* **TEXTO EXTRAÍDO**
-------------------------

Artigo

Família Homoafetiva (Parte 1)

Notório avanço o Poder Judiciário brasileiro vir reconhecendo o afeto como o lastro de existência e de sustentação das uniões entre pessoas do mesmo sexo; motivo pelo qual as ações afetas a tais relacionamentos, cada vez mais, tramitam nas Varas de Família – que são, de fato, as competentes para a apreciação de tais demandas, assim como o são as da Infância e da Juventude para o processamento das adoções de crianças e adolescentes. E a esteira jurídico-teórica do reconhecimento familiar das uniões homossexuais é a mesma que vem possibilitando o deferimento de pedidos de colocação de infantes em famílias substitutas bi-parentais homoafetivas: a analogia (art. 4ª da LICC; art. 126 do CPC) com o instituto da união estável que, à luz da principiologia constitucional – especialmente da dignidade humana e da igualdade -, presta-se a estender os mesmos efeitos jurídicos às relações afetivas entre pessoas de sexo idêntico, vez que, não havendo, por ora, lei que regulamente tais relações no país, a lacuna pode e deve ser suprida – para que o Judiciário não chancele uma série de injustiças.

Por este viés interpretativo, em março de 2008, caminhou acertadamente (assim como já o fizera o TJ-RS e o TJ-MG, por exemplo) o Tribunal de Justiça de São Paulo, através de sua Oitava Câmara de Direito Privado – Apelação Cível nº 552.574-4/4, Voto nº. 15.894.

-------------------------

* **DADOS FORNECIDOS**
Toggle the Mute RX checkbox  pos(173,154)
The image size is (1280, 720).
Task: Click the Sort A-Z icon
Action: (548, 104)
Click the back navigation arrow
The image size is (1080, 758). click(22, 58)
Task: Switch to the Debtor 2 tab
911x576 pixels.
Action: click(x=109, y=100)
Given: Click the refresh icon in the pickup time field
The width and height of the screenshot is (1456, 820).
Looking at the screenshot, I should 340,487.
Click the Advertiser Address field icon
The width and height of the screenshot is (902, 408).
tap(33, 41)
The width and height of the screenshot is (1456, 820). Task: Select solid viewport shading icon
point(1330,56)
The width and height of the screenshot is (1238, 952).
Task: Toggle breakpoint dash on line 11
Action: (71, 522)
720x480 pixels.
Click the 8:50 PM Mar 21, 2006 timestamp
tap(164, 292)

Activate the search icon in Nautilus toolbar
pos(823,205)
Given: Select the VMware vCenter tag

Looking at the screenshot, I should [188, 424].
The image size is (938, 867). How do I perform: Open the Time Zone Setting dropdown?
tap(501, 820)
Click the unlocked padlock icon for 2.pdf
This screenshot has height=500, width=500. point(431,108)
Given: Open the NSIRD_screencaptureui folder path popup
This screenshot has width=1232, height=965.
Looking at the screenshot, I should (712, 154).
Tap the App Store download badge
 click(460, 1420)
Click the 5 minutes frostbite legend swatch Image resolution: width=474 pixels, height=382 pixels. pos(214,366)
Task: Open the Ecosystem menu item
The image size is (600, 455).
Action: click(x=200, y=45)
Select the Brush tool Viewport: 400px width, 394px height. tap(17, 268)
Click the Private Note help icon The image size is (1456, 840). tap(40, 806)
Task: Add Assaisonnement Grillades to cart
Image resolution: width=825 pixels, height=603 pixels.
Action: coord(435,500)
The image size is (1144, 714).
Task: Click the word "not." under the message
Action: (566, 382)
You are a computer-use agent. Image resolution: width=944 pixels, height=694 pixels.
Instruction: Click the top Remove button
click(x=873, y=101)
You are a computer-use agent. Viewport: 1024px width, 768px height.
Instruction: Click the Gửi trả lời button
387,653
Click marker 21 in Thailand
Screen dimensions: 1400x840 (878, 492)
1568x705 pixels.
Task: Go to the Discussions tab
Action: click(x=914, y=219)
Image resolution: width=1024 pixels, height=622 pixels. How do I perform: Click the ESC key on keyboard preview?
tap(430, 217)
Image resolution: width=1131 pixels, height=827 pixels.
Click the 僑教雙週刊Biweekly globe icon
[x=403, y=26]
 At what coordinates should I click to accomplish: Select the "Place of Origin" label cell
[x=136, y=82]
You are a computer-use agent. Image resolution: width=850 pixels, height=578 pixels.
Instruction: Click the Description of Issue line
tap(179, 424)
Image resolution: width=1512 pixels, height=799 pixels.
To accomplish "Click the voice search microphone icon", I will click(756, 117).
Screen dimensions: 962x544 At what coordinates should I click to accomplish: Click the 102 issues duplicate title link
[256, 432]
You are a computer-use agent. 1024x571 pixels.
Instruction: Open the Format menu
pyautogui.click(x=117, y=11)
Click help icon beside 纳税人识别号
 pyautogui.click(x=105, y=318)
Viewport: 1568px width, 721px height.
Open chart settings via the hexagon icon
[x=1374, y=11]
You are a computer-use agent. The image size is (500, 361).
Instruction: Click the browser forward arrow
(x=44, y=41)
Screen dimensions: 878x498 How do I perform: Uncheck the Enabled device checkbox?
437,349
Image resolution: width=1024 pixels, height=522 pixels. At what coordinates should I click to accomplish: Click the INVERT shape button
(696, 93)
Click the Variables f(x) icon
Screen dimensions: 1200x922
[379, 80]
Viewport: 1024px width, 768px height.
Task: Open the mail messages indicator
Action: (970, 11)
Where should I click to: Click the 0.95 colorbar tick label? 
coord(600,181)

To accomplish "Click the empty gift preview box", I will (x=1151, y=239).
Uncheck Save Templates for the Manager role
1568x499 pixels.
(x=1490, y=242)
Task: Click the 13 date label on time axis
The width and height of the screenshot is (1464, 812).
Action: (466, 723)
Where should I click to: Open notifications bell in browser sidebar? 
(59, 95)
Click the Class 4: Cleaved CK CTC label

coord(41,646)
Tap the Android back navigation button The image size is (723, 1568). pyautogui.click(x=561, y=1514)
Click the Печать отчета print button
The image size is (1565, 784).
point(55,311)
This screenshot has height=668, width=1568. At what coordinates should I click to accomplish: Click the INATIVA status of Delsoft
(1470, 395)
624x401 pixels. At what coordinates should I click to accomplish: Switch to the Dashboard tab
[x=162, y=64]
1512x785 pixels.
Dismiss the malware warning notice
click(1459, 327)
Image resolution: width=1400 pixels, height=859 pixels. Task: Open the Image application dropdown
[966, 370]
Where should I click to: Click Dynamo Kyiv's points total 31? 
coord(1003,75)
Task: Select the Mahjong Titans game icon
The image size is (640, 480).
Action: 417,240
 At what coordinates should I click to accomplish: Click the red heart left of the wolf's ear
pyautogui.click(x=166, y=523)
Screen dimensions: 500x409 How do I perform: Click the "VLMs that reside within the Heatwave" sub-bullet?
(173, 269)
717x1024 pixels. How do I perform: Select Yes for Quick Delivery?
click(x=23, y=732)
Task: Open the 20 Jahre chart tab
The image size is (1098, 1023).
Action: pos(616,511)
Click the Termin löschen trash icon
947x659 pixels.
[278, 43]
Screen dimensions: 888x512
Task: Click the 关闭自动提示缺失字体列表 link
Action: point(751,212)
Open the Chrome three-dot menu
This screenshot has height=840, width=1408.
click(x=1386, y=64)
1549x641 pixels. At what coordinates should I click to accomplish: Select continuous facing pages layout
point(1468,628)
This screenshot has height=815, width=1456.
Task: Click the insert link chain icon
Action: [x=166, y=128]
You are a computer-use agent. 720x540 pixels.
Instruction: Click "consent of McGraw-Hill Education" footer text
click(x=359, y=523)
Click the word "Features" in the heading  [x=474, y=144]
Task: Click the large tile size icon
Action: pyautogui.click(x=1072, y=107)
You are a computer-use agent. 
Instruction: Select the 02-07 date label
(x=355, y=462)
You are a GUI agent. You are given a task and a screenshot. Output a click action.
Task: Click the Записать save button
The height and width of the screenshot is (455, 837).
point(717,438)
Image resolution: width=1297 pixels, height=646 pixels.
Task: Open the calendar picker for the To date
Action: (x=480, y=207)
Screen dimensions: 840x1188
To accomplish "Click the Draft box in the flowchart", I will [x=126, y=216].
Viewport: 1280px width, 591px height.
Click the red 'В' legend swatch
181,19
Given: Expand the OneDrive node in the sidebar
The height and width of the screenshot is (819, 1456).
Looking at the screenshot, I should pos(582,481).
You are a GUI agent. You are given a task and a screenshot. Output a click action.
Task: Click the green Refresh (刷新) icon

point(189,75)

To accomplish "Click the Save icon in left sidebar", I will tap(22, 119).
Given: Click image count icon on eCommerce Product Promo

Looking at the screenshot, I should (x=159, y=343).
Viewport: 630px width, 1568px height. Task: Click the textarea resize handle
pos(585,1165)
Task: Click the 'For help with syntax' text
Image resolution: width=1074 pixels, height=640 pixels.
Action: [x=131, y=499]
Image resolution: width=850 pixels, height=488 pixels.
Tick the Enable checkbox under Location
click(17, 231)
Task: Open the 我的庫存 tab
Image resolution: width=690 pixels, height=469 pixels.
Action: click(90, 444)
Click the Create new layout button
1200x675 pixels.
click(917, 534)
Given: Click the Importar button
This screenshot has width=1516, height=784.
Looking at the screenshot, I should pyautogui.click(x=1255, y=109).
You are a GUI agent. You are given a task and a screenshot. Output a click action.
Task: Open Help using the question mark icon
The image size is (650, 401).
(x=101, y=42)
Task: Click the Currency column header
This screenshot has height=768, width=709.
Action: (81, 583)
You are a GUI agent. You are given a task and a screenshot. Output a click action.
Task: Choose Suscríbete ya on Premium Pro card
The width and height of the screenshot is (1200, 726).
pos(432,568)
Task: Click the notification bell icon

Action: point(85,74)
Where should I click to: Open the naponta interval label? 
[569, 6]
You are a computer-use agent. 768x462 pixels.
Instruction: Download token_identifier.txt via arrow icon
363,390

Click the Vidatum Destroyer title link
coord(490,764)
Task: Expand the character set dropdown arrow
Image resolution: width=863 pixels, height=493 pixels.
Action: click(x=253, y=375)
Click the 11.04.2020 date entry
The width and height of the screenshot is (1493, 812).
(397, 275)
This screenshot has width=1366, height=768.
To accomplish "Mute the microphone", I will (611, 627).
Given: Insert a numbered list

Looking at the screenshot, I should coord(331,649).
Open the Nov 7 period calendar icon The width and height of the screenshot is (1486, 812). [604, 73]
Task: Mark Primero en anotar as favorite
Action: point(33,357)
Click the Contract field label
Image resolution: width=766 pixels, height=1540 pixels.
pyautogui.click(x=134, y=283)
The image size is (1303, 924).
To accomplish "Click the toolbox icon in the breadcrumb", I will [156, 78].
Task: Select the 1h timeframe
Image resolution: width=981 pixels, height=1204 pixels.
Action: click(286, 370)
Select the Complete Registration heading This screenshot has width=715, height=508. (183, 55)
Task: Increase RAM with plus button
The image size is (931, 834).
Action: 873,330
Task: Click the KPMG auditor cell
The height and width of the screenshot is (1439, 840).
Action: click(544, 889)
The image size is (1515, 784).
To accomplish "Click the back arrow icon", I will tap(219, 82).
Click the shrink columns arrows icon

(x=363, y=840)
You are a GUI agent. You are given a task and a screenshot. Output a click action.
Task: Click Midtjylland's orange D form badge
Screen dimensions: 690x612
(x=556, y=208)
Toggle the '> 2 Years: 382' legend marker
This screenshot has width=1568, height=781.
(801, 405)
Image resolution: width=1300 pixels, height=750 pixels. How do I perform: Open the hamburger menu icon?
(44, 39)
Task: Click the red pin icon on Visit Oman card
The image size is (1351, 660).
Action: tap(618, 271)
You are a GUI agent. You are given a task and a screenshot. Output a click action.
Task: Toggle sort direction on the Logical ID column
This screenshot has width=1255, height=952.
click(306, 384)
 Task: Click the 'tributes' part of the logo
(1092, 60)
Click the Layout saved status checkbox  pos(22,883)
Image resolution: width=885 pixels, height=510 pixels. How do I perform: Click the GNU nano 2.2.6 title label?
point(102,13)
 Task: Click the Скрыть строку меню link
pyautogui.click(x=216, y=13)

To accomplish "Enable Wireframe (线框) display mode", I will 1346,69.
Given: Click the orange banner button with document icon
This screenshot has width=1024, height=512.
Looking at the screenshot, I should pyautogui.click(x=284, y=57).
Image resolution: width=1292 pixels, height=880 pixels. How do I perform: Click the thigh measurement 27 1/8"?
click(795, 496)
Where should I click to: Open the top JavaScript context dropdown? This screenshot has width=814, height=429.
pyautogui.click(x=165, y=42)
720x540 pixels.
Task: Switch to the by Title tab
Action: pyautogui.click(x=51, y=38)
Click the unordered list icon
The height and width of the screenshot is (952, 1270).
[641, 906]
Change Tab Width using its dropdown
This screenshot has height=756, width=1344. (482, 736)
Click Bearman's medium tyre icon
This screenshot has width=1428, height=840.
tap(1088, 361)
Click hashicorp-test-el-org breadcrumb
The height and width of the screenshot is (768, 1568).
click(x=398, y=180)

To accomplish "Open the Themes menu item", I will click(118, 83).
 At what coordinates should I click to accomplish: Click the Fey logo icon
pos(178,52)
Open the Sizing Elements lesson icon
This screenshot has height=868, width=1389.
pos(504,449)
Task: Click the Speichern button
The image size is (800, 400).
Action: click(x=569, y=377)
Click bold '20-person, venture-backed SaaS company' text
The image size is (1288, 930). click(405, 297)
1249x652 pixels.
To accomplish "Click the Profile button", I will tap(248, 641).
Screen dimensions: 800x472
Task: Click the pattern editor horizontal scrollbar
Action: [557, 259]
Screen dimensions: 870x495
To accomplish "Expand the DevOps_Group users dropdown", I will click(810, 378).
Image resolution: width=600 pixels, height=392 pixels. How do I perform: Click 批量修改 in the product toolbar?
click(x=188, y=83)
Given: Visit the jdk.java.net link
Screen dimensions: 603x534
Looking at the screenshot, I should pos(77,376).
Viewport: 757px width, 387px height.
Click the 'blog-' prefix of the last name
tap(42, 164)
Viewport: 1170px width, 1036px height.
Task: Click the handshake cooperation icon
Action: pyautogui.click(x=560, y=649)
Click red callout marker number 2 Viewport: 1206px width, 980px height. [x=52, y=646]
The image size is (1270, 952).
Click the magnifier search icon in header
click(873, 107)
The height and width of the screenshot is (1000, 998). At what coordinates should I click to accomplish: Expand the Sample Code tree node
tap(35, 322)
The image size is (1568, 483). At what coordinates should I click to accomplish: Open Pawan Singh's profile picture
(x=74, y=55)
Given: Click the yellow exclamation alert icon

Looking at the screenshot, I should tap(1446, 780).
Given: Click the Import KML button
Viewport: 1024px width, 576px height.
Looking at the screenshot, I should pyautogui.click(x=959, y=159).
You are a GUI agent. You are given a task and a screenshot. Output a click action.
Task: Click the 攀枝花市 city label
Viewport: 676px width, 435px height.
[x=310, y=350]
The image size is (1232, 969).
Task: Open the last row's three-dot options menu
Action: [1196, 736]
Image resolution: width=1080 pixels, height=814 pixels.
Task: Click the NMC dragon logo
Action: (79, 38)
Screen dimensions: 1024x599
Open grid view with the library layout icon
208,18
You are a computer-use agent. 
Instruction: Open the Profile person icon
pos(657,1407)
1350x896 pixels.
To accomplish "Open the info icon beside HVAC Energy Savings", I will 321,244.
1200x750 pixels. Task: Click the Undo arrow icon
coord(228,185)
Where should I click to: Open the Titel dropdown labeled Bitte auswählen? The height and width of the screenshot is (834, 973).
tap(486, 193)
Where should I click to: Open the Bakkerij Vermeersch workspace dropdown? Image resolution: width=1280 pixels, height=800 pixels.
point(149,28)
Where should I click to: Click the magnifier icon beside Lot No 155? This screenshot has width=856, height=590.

-------------------------

* **TAREFAS OBRIGATÓRIAS**
(a) Quais tribunais de justiça estaduais aparecem no artigo sobre família homoafetiva? Liste todos.
(b) Dê sequência ao artigo sobre família homoafetiva a partir da última frase apresentada.

* **RESPOSTAS**
(a)
- TJ-RS
- TJ-MG
- Tribunal de Justiça de São Paulo

(b)
O juiz de primeiro grau havia declarado extinto o processo, alegando a impossibilidade jurídica do pedido de reconhecimento de união estável homoafetiva com dissolução por morte de companheiro c/c partilha de bens – ação movida por F.A.D.V. em face de A.D.G., falecido. Inconformado, o autor apelou, justificando ter havido cerceamento de defesa. Demonstrou, por meio do seu advogado, a clara base jurisprudencial brasileira que já vem reconhecendo a união estável também entre homossexuais, atestando-lhe o caráter familiar e determinando que os feitos sejam processados nas Varas de Família. Da relevante decisão do TJSP, participaram os Desembargadores Silvio Marques Neto, Joaquim Garcia e cujo Relator foi o Dr. Caetano Lagrasta: “Indeferimento da inicial. Reconhecimento de união estável homoafetiva. Pedido juridicamente possível. Vara de Família. Competência. Sentença de extinção afastada. Recurso Provido para determinar o prosseguimento do feito”.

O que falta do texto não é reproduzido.